Sat 7 Jun 2008 68 °F
I am in a simple room with a bed, a chair, a desk, and a wardrobe; in a four-bedroom flat on the sixth floor of a Greek apartment building constructed 150 years ago; in the alley street of Hocazade Sokak, southeast of Taksim Square; in the Beyoğlu district of Istanbul; at the eastern-most edge of Europe; nearly half-way around the world from my Oregon home.
My view from the room is limited: the varied backsides of a dozen similar apartment buildings, each one streaked with the stains of the city and the years. Peeling paint, mildewed stucco, rotting window frames, cracked and sliding roof tiles, overgrown locust trees — it is the beauty of imperfection, the wabi sabi of modern life in an ancient city.
Through the day, sounds escape the neighboring flats and rise from the streets, entering my open window. In the dawn, the city is nearly noiseless; only the dove who’s made her nest above the drainpipe on my balcony, and a few rumbles from far-off delivery trucks. As the sun rises, various hums and murmurs flow through the air. A ship on the Bosphorus calls with its long, deep horn.
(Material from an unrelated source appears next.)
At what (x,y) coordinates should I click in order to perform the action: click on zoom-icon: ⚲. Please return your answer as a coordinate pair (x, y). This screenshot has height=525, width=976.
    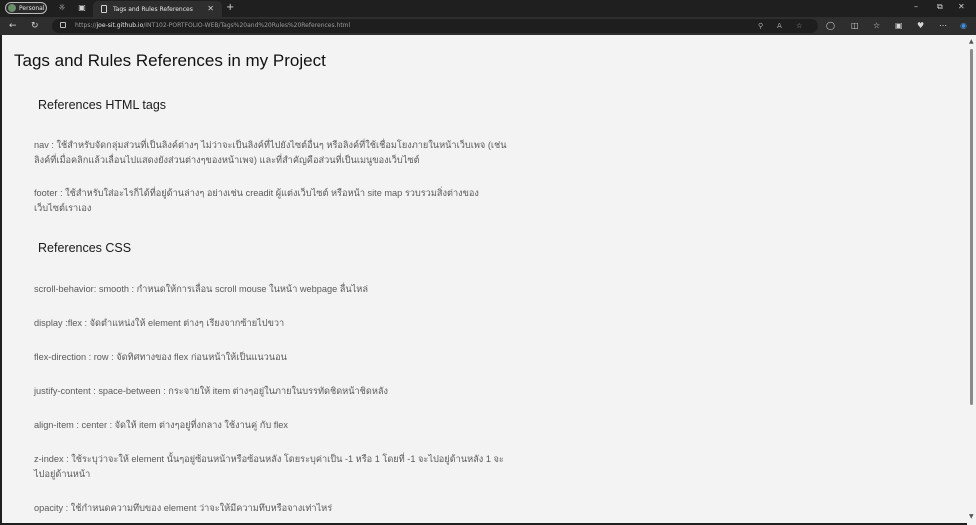
    Looking at the image, I should click on (760, 26).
The streets wake up, suffused periodically with car alarms and horns. Boys whistle sharply to a friend, the men across the street at the car park gossip, someone laughs, cellphone ringtones emit tiny songs. Fast-voiced DJs speak a their patter of radio-talk, while television cartoons issue their own aural chaos. My flatmate George flicks his lighter on the first of many cigarettes.
Late in the afternoon, the city seems to switch to its musical mode: neighbors practice their violins and clarinets, learn scales on a recorder; the bars and dance clubs test their sound systems, and their musical acts prepare for the evening’s show. A girls’ chorus slowly chants their songs.
Before dinner, across the courtyard, a man and a woman have sex, her small moans and his grunts combine and intensify to a rhythmic peak, then diminish.
All through this the calls of the muezzins at the five daily prayer times, their distorted drones wafting from the loudspeakers on the minarets.
And last night, the rain: a thunderous roar so loud it woke me from my still-jetlagged sleep.